Loisaida gehörte zu einer wachsenden Zahl von Stadtvierteln, die eine neue Form des städtischen Lebens anstrebten. Der Begriff Loisaida wurde von dem Aktivisten und Dichter Bittman „Bimbo“ Rivas in einem unveröffentlichten Gedicht mit dem Titel „Loisaida“ aus dem Jahr 1974 für einen Teil der Lower East Side geprägt und dann allgemein übernommen. Die Verwendung dieser spanglischen Version anstelle anderer gebräuchlicher Bezeichnungen ehrt den Namen, den die Bewohner selbst wählten, um den Immobilienentwicklern zu begegnen, die das Gebiet East Village oder Alphabet City nannten, um mehr Künstler anzuziehen und das Viertel letztlich zu gentrifizieren.

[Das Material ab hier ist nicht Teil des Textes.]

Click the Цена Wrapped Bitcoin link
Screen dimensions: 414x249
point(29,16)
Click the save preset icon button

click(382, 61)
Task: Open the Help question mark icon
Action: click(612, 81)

Seit den 1980er Jahren diskutieren Stadtplaner und Wissenschaftler über Strategien der Stadtentwicklung, die die Idee aus der Zeit vor dem Zweiten Weltkrieg von Stadtvierteln als gemeinschaftlich geführte und ökologisch bewusste Einheiten wieder aufgreifen. Diese „neuen urbanistischen“ Ideale spiegeln sich in Schraders reichhaltiger historischer und ethnografischer Studie über den Aktivismus in Loisaida wider, die eine lebendige Geschichte des Kampfes der puertoricanischen Gemeinschaft um das Recht, in ihrem Heimatviertel zu bleiben und dort in Würde zu leben, erzählt.